Estimated SAT @~85% versus Spending Per Pupil,
Selected Sonoma County and Napa County Schools.
Data from "California Schools Guide," Los Angeles Times,
available at http://tinyurl.com/bglbet5, and the 
"Federal Education Budget Project," New America Foundation,
The end result of this is the table on the right. Sonoma Valley does pretty well, all things considered.  Sonoma Valley has less funding per pupil than the lowest scoring school, yet still lands in the upper half of the table.

But the story is really the spending-per-pupil. To try to measure Sonoma Valley against, say, Healdsburg, when Healdsburg has 33% more money per student, is hideously unfair.  An extra $1.2 million a year (the amount necessary to match Napa) would significantly help Sonoma Valley Unified.  And what about giving Sonoma Valley Unified an extra $12 million a year -- the amount necessary to match Healdsburg? I bet SVUSD could accomplish an awful lot with that much money ...

The whole exercise of looking at this data certainly illuminated one pattern that I hadn't noticed, which was the very significant disparity inside Sonoma County concerning school funding.  I didn't have any idea that Healdsburg was funding its schools as well as it is, and frankly, it's to Healdsburg's credit.  But the really useful part is that I think it again exposes that most people's intuitive view of Sonoma Valley High is wrong -- Sonoma Valley High, and Windsor to a lesser degree, look like they're overachieving, given what they have to work with financially.  Further, Sonoma Valley's performance is better than one of the two closest high schools (Vintage) and is in striking distance of the other.

I've been speculating why the idea that "Sonoma Valley High is a poor performer" has gotten entrenched in the community.  I was tempted to mine the Index-Tribune's archives, to perform a textual analysis to see if I can find harder evidence, in the form of a shift in the changing language used to describe the High School.  But I think the story here doesn't need that much data in order to grasp the narrative.

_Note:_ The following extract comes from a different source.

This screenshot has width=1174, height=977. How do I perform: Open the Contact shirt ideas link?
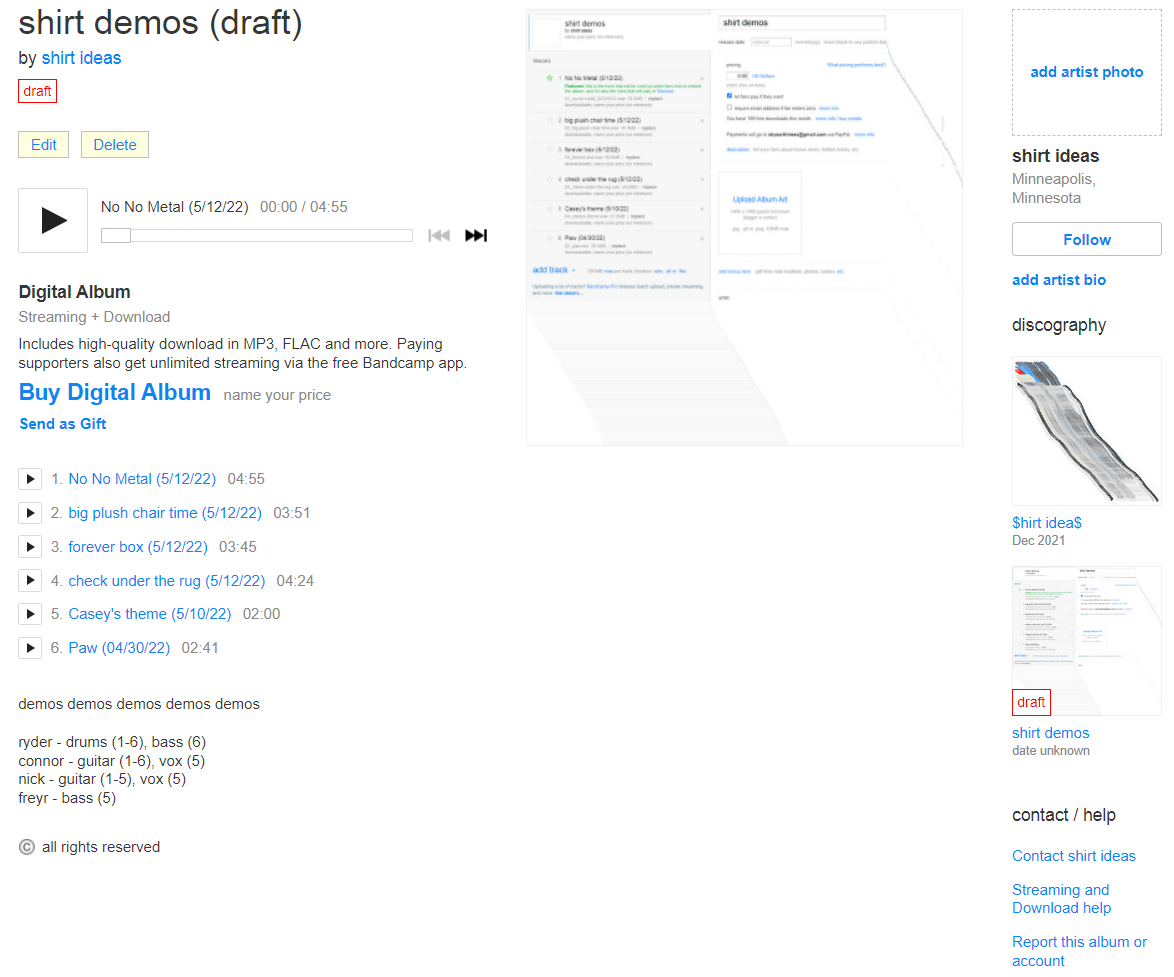click(x=1074, y=856)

Sonoma's a fairly rural, agricultural place.  My hunch is that many such communities began to get a little bit skeptical of their high schools sometime in the late 1950's -- think of the charmingly quaint anti-authoritarianism of Grease.  Such grousing was probably mostly harmless until the near-revolution that took place in American Society after 1968.  When school funding really took a hit a decade later, and the decrease in funding began to bite, the slow degradation of the physical plant probably kept the idea alive in many people's minds that Sonoma Valley High was a troubled place -- now, think Fast Times at Ridgemont High.

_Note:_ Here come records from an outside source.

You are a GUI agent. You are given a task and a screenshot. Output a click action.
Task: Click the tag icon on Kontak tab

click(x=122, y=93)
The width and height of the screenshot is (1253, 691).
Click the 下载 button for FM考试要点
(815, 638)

Meanwhile, the population of the Valley became more stratified as Sonoma gained an allure as a high-end destination as a consequence of the "Judgment of Paris," and the significant population growth between 1978 and 1986 meant the High School had to grow physically while dealing with less funding per pupil from property taxes. Fast forward to the present, when the demographic profile of the school district is changing as Sonoma continues to become ever wealthier, and I suspect the older idea in people's minds that "there's a problem at the High School" gets triggered fairly easily. Even if the evidence doesn't appear to be there to support the argument, the fear now is something along the lines of Dangerous Minds, perhaps.

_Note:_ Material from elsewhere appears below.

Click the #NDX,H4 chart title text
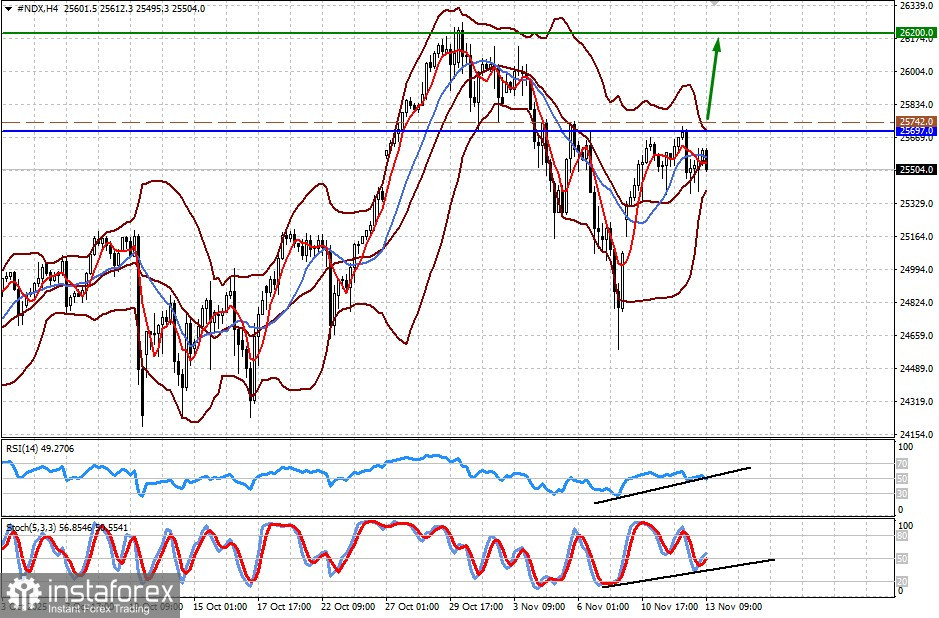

But the data shows that Sonoma Valley High's doing a surprisingly good job of encouraging its students to apply to college, despite the fact that it makes the school look like it's underperforming. Further, the school looks like it's overachieving next to its peers as far as performance on the SAT is concerned, despite the funding situation.  If anything, this starts looking just a little bit like a case of Stand and Deliver. Again, not the conventional wisdom -- but perhaps in keeping with David Brook's "Philosophy of Data."